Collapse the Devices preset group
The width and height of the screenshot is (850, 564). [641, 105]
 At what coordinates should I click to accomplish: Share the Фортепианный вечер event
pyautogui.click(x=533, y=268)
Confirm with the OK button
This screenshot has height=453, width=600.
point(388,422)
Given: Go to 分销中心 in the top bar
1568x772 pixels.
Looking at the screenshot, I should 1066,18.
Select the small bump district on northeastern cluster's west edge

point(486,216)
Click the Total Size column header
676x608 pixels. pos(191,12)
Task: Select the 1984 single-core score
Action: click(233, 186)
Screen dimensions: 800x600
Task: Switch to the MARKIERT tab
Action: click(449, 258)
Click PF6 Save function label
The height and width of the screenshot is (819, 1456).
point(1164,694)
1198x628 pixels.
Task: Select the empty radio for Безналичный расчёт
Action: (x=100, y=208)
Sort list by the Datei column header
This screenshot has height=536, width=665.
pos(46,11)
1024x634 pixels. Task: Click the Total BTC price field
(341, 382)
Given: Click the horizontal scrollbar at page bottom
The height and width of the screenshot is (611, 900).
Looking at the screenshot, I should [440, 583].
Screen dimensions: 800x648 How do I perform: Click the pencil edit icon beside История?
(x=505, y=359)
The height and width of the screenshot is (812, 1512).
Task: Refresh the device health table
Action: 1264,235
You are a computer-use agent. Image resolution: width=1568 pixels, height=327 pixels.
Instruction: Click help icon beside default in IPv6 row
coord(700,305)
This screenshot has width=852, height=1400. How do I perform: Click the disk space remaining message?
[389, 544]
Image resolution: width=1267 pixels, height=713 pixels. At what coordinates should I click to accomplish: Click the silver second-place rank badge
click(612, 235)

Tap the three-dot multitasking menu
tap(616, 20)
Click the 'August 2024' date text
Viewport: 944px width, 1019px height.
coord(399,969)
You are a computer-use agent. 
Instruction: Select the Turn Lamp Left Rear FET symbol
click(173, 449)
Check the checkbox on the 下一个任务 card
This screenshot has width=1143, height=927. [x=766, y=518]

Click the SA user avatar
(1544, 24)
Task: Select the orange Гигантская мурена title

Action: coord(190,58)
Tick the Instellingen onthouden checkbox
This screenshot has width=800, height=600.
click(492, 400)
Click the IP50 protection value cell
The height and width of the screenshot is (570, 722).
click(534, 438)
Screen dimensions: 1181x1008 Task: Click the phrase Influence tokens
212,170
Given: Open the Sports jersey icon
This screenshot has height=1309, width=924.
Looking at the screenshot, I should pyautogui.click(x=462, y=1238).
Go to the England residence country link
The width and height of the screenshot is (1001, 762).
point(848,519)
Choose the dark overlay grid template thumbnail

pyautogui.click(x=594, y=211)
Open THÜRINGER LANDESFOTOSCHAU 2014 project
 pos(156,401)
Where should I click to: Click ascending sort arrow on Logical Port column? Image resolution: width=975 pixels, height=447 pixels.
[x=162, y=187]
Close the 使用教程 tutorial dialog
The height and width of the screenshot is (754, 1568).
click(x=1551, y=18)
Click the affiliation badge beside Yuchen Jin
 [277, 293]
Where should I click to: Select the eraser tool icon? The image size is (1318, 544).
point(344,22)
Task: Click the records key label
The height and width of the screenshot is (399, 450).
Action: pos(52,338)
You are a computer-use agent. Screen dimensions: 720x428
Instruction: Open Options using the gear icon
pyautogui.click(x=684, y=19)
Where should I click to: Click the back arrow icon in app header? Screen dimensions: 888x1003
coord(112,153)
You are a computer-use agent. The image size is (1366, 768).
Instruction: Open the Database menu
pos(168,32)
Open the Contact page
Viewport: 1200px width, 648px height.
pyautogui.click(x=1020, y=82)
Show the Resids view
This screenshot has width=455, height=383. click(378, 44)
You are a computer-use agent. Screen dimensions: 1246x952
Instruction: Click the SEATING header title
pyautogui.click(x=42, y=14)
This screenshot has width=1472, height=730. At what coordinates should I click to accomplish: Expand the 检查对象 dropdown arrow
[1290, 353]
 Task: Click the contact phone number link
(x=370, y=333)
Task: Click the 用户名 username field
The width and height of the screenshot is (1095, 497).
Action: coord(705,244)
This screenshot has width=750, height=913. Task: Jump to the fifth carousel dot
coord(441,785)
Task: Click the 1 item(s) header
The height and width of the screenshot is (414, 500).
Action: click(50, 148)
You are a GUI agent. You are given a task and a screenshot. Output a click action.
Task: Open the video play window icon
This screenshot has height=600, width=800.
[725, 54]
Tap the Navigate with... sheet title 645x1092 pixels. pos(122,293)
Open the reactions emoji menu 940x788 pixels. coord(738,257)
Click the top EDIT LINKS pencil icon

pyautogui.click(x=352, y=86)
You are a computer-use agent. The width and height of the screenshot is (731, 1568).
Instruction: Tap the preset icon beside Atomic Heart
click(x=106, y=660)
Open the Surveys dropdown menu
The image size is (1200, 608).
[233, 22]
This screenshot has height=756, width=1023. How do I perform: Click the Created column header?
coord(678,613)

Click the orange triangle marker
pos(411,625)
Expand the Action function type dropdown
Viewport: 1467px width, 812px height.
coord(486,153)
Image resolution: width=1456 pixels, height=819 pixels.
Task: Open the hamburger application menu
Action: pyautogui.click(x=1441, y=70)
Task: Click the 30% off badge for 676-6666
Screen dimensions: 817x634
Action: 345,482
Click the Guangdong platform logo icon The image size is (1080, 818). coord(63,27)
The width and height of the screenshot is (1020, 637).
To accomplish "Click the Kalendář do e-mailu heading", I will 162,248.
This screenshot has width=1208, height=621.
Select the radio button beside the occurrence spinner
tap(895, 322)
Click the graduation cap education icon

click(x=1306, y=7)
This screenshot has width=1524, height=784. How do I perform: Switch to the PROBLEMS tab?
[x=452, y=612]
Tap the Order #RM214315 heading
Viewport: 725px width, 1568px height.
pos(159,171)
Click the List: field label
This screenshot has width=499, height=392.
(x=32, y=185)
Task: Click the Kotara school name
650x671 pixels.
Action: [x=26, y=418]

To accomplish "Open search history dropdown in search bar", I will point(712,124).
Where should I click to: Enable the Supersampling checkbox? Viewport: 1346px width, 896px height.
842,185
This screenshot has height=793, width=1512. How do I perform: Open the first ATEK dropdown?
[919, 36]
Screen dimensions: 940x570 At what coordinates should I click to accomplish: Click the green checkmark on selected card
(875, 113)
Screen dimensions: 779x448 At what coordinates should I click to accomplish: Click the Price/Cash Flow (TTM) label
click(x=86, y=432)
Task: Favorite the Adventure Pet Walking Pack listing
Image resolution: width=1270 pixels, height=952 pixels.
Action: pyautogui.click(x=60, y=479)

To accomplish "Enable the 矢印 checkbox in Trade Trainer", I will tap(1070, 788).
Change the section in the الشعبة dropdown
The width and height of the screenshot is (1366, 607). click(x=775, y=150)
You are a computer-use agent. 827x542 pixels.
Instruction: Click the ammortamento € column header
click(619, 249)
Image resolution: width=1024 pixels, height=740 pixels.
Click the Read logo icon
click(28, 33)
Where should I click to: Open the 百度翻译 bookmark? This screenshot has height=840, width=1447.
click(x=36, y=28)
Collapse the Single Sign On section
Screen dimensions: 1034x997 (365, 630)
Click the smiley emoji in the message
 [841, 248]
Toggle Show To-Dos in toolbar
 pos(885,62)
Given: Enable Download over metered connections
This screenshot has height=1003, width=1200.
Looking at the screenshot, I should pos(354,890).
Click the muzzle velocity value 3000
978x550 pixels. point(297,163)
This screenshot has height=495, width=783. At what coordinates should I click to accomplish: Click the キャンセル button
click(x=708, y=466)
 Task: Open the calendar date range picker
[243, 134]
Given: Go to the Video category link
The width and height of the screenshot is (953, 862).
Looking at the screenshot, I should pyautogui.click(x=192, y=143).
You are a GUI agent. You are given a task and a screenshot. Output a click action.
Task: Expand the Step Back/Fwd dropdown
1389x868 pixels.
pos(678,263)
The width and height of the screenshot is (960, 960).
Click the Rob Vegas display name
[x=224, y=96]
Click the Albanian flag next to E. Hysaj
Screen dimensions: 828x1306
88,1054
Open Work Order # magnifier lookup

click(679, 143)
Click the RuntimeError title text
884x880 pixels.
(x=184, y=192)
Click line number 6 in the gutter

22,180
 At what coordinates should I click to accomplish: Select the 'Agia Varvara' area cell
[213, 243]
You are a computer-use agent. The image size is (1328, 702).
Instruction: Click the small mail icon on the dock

====================

Can you quote the material above word for word, starting with the line that contains "This screenshot has height=756, width=1023." and going on through the line that contains "Action: pyautogui.click(x=1441, y=70)"?

This screenshot has height=756, width=1023. How do I perform: Click the Created column header?
coord(678,613)

Click the orange triangle marker
pos(411,625)
Expand the Action function type dropdown
Viewport: 1467px width, 812px height.
coord(486,153)
Image resolution: width=1456 pixels, height=819 pixels.
Task: Open the hamburger application menu
Action: pyautogui.click(x=1441, y=70)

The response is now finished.